◆ EXERCISE INSTRUCTIONS: Write the next part of the passage on Haiti and U.N. accountability, starting right after its last sentence.

◆ EXCERPTED PASSAGE:
..............................

The second obstacle is that the international legal system gives few rights to individuals. As private citizens, the victims do not have standing —  i.e., legal status and ability — to address the U.N. or to advance claims against it in other international forums. Instead, international law presumes that governments will advance claims on behalf of their citizens. If the Haitian people want justice, then they have to rely on their government.

The Haitian government has a number of legal options. It could use its position as a U.N. member to insist that the organization respond to its claims. It could use the Status of Force Agreement to establish a claims tribunal against the wishes of the U.N. Or it could encourage the U.N. to request an advisory opinion from the International Court of Justice, which, due to the particular circumstances of this case, would be binding on the U.N. However, for reasons unknown — but probably having to do with Haiti’s heavy dependence on the U.N. and the international community — the government has declined to take action. Legally, Haiti is able to hold the U.N. accountable, but practically, it cannot afford to bite the hand that feeds it.

This is a world in which international institutions such as the U.N. have more power and responsibility over the fate of people than ever before but are essentially sheltered from legal accountability when things go wrong. People who are directly harmed by the actions of the U.N. have no way to seek redress.

In some ways, this is beginning to change. Access to courts is now widely acknowledged as a human right. Some human rights tribunals are accessible to individuals; conversely, individuals can be prosecuted by the International Criminal Court. But as victims of U.N. negligence, the Haitians are still outside the legal system, looking in.

Where do we go from here?

..............................

◆ SUPPLIED MATERIAL:
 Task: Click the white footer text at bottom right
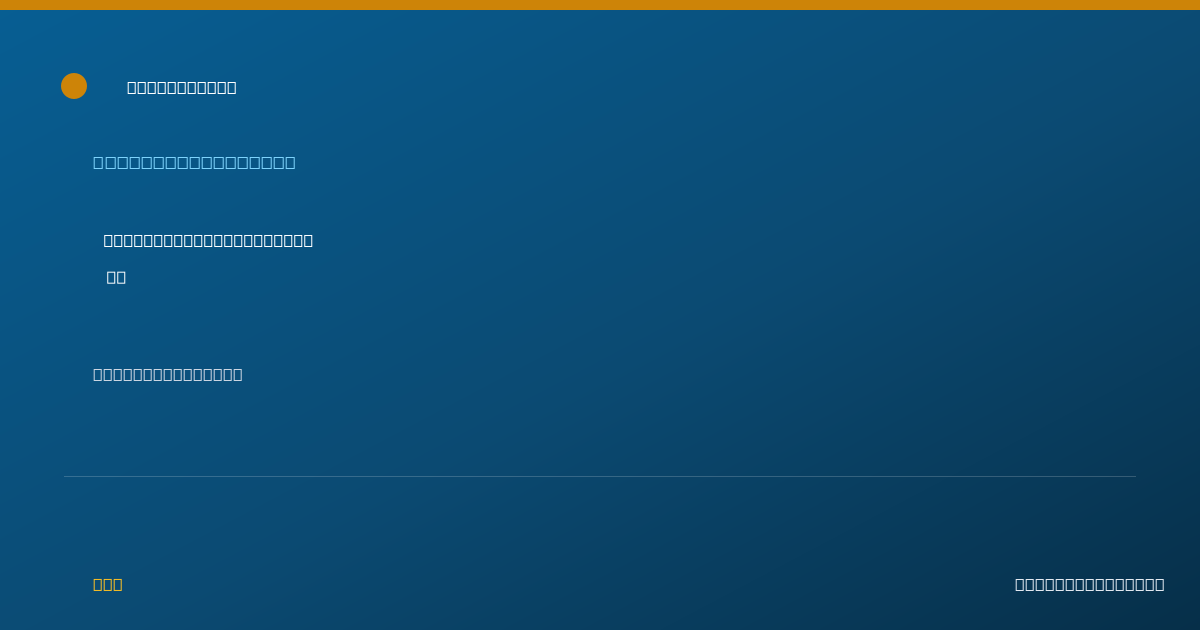point(1090,584)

..............................

◆ ANSWER TO THE PROBLEM:
Ideally, the U.N.’s functional operations and its accountability to individuals should not conflict, since U.N. operations should contribute to the welfare of local people. In practice, however, sometimes things inevitably go wrong. The issue in the Haiti case is: who is held responsible for those damages? The current system ensures that this is not the U.N.

Restricting U.N. immunity would carry practical implications. Being responsible for damages makes it harder for the U.N. to do its job. The victims’ lawyers demanded that the U.N. pay $50,000 per illness and $100,000 per death. At this rate, U.N. liability amounts to roughly $38 billion—over four times the U.N.’s total annual peacekeeping budget. A payout that size would dramatically undermine U.N. peacekeeping activities in Haiti (including cholera eradication) and elsewhere, potentially even shutting them down.

If the U.N. cannot afford the bill, it would be passed on to member states. While it’s hard to imagine that national governments would be willing to pay,  it might make them think twice about authorizing future peacekeeping missions or contributing troops. In short, a large payout for the mess in Haiti could have consequences for all U.N. peacekeeping efforts.

Functional immunity was designed to manage this tension by ensuring that local courts would not impede U.N. operations. But the Haiti case demonstrates that U.N. immunity has shifted too far toward the organization at the expense of the people it is meant to serve.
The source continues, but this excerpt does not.